Latest   Machine Learning

Mumbai vs. Delhi, What is Your Choice? Let the Data Decide!

Last Updated on July 25, 2023 by Editorial Team

Author(s): Sreelatha S

Originally published on Towards AI.

Data Science Storytelling for comparing two cities U+007C Towards AI

Data analysis of various factors for two cities like food, venues to visit, etc

Photo by Parth Vyas on Unsplash

Mumbai and Delhi are the two most important metro cities in India. There has been a war for supremacy in terms of quality of life, jobs, education, entertainment and recreational facilities that these cities have to offer to its residents. This post elaborates on a data science project that attempts to analyze the neighborhoods in each of these two cities and tries to understand what is popular in them and what they have to offer to someone who is contemplating to make a choice on seeking a life in either of the metro cities.

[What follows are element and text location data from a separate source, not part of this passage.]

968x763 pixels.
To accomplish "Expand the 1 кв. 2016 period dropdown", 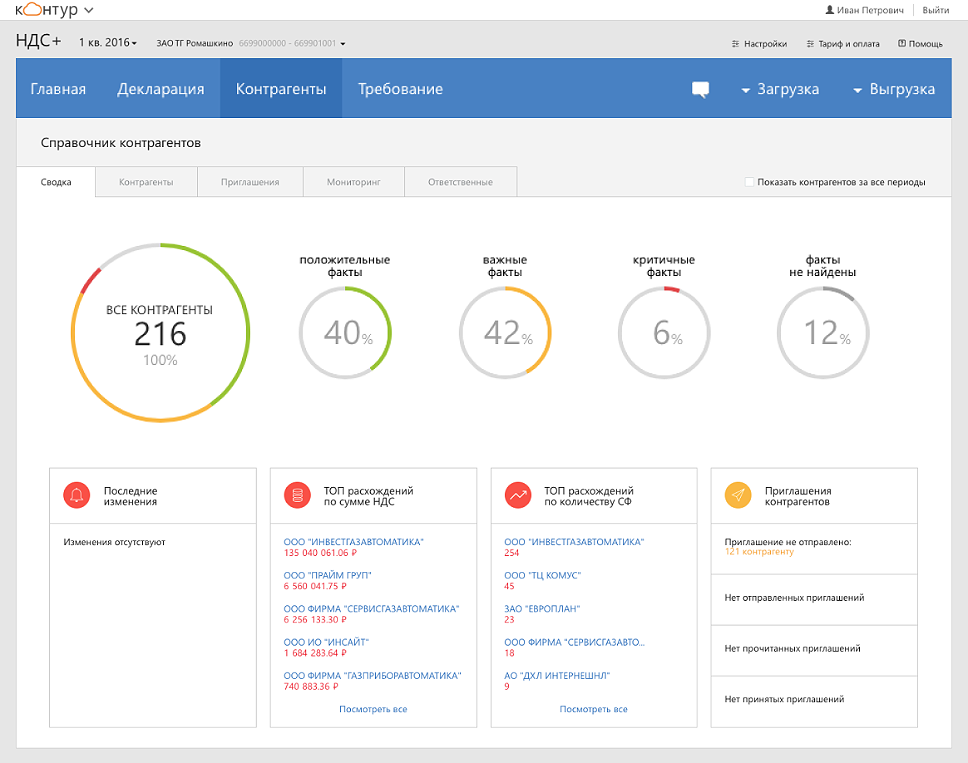I will pyautogui.click(x=107, y=43).
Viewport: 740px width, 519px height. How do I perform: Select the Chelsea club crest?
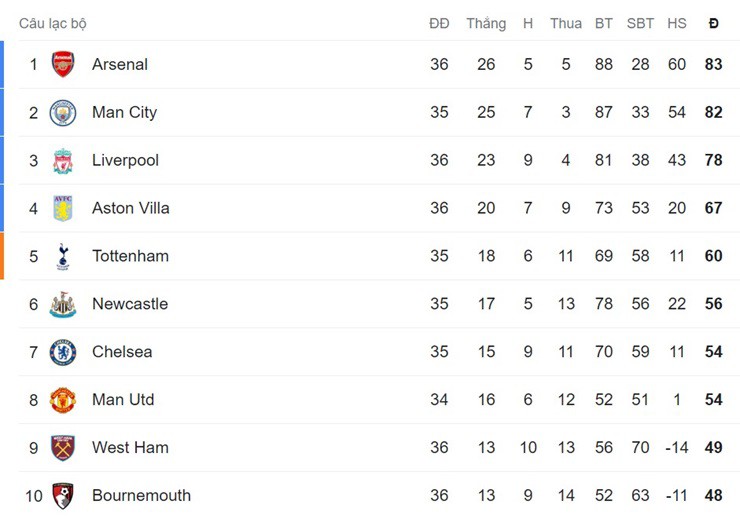tap(63, 352)
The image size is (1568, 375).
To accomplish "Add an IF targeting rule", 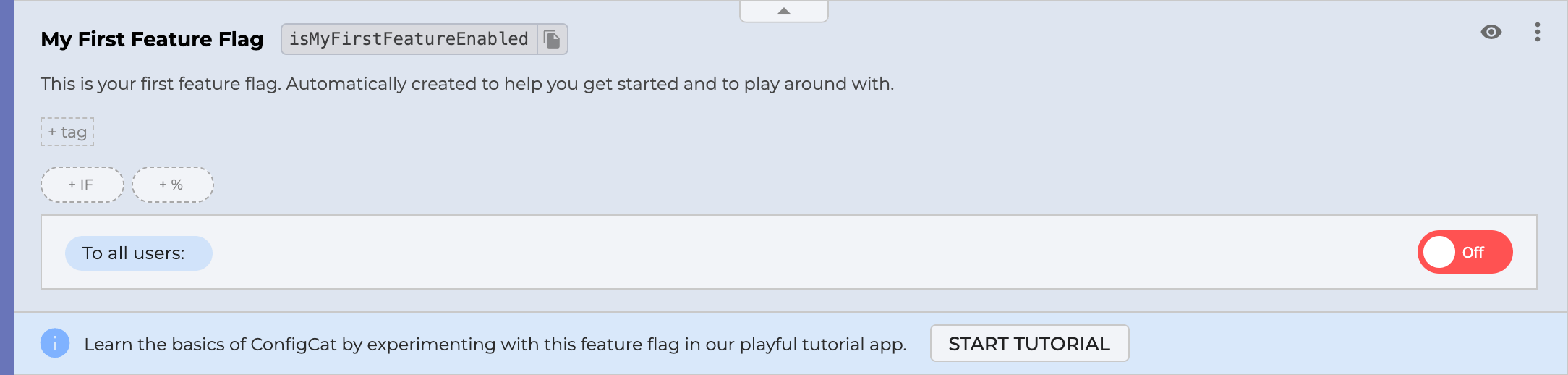I will [82, 185].
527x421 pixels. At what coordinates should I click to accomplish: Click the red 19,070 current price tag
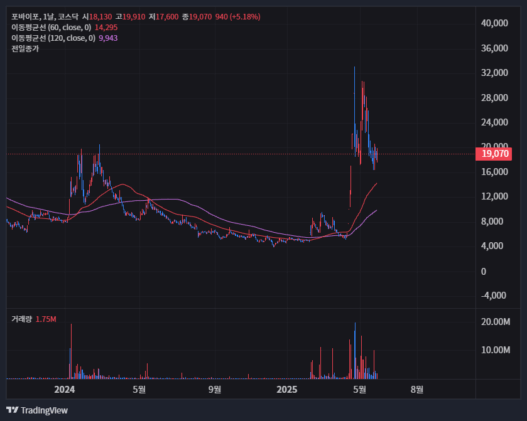(x=494, y=154)
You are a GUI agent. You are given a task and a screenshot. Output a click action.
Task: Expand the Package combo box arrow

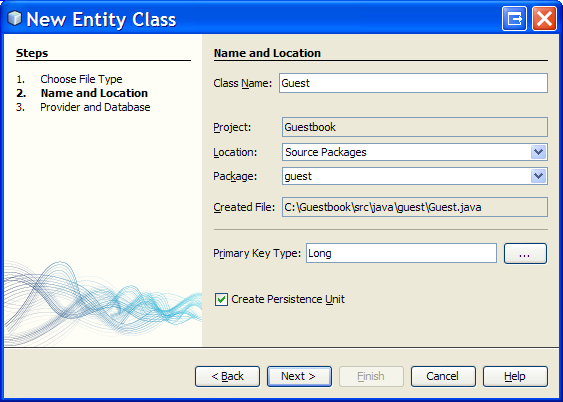pyautogui.click(x=538, y=176)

The deciding factor for most would be on how lively, supportive, vibrant and unique each of the cities can be when compared to each other. The business problem in this study assumes that people who would be interested in this study are those who would like to create a projection of potential life and activities in these metro city neighborhoods if the subject moves to live in one of them. The decision to choose one over the other would depend on popular venues in the neighborhoods in each of these metro cities.

For any β€œdata science project” data is of paramount importance. For this study, we needed data about neighborhoods in each of these metro cities. The data published by the government on postal codes for all India would serve us well for this study. We will specifically download the CSV provided under https://data.gov.in/resources/all-india-pincode-directory-contact-details-along-latitude-and-longitude.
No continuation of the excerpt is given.